"Traumatisés" d'avoir été "traités comme des bandits", les salariés d'Air France poursuivis pour violence sortent du silence pour la première fois. Ils s'estiment désignés "coupables avant d'être jugés", par le gouvernement et la compagnie, qui a voulu selon eux "faire un exemple" pour éteindre la révolte.
Dix jours après le comité central d'entreprise d'Air France interrompu par de violents débordements, quatre d'entre eux ont rencontré un journaliste de l'AFP. Seuls deux ont parlé, lors de cet entretien qui sera "le premier et le dernier" accordé aux médias, prévient Mehdi Kemoune de la CGT, présent à leur côté.
Visages fermés, traits tirés, aucun ne souhaite s'étendre sur son rôle dans la manifestation du 5 octobre au siège d'Air France, contre les 2.900 suppressions de postes envisagées, qui a dégénéré.
Sous la double menace d'une condamnation pénale et d'un licenciement, les salariés incriminés l'affirment : "on n'a rien fait", d'ailleurs la police n'a "pas assez de preuves".
Deux dirigeants d'Air France avaient alors été molestés et obligés de s'enfuir, leurs chemises déchirées, en escaladant des grilles. Quatorze plaintes ont été déposées après ces violences: neuf émanant de vigiles et cinq de cadres de l'entreprise.
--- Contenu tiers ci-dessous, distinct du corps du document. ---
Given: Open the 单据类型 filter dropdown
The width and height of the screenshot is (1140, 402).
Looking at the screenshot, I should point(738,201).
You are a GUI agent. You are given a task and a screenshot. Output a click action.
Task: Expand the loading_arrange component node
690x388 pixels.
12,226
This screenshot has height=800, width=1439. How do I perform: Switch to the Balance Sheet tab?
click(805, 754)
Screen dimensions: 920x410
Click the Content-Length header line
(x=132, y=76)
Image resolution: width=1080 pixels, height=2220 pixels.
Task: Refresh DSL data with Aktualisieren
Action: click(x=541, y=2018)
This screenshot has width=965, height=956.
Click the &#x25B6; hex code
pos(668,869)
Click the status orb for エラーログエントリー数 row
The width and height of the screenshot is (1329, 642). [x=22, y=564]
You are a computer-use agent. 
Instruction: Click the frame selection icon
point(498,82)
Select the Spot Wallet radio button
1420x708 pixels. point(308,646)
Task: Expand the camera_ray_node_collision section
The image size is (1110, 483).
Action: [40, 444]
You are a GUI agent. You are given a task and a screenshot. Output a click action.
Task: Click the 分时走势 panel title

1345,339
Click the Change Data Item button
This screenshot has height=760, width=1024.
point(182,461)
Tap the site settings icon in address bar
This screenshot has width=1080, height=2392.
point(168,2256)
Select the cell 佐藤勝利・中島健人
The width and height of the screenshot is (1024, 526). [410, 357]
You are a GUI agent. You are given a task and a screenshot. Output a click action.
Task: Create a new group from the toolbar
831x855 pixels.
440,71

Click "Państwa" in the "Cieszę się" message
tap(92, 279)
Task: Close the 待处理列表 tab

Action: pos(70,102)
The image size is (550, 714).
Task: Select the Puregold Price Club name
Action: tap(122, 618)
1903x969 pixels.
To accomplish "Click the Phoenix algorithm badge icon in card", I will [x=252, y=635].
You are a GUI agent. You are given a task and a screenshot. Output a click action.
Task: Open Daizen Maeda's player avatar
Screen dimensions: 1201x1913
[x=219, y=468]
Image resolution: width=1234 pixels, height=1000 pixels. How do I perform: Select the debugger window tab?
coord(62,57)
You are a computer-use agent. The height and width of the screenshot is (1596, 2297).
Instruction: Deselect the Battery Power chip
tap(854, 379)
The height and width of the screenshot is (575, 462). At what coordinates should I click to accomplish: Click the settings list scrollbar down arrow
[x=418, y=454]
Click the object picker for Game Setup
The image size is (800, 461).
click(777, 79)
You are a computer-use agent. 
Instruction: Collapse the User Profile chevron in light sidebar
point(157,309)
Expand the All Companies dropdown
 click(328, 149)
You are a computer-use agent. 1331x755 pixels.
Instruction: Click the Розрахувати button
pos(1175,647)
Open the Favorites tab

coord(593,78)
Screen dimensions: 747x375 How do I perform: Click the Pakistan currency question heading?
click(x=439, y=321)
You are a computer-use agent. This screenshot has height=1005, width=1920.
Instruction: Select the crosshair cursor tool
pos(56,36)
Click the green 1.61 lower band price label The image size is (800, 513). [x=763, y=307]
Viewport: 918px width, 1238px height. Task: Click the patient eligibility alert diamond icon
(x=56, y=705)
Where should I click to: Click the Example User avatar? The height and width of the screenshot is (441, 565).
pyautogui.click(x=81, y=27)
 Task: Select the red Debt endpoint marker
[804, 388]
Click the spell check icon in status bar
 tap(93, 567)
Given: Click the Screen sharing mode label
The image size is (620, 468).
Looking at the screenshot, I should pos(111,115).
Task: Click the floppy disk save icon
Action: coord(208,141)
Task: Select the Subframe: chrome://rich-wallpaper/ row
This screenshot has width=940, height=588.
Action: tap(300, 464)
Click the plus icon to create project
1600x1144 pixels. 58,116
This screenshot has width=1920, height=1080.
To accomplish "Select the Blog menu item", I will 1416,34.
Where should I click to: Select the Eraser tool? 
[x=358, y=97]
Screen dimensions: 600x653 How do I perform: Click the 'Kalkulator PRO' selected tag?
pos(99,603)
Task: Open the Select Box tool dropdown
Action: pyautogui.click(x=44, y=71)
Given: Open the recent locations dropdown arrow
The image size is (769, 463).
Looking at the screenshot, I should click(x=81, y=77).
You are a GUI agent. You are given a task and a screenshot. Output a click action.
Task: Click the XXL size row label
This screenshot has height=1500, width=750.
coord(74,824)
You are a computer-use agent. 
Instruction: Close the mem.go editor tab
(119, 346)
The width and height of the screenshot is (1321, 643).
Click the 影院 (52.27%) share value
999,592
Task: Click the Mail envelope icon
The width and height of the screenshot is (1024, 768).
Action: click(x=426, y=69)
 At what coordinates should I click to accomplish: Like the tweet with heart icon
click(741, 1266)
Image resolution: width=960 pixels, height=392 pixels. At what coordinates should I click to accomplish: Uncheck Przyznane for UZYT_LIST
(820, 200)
"Je ne regrette pas d'avoir participé à une manifestation pour sauver mon boulot", lâche simplement David (prénom modifié). "On est venu là pour nos emplois, pas pour casser".
Le nouveau plan de restructuration, "c'est une catastrophe sociale", dit Mickaël (prénom modifié). "C'est des divorces, des pertes de maison, de vie c'est injustifié", soupire-t-il.
- "Terroriste" -
Tous gardent en mémoire la date du "12 octobre", jour de leur interpellation, à l'aube et devant leurs familles.
Après une nuit de travail, Mickaël trouve trois policiers devant son domicile, peu après 6H00 du matin. "Ils ont fouillé chez moi, j'avais l'impression d'être un terroriste".
"Le pire c'est pour les enfants", qui s'interroge selon lui: "Il a disparu papa, qu'est-ce qu'il a fait?"
Direction la Police aux Frontières (PAF) à Roissy, en charge de l'enquête, pour être interrogés.
David se dit personnellement "traumatisé par la garde à vue". "Nous aussi on s'est fait violenter", alors qu'une simple convocation suffisait selon eux.
Depuis sa sortie, mardi soir, il affirme voir un psychiatre. "Je ne dors pas vraiment, je ne mange plus", dit-il dans un souffle.
"Je n'ai jamais eu de problème avec la justice, c'est vraiment dur psychologiquement d'être traité comme un bandit", poursuit Mickaël.
- "Plus bas que terre" -
A plusieurs reprises, ils affirment que leur "présomption d'innocence" a été balayée dans le flot de réactions qui ont suivi le 5 octobre. "Des voyous", avait notamment tonné le Premier ministre Manuel Valls.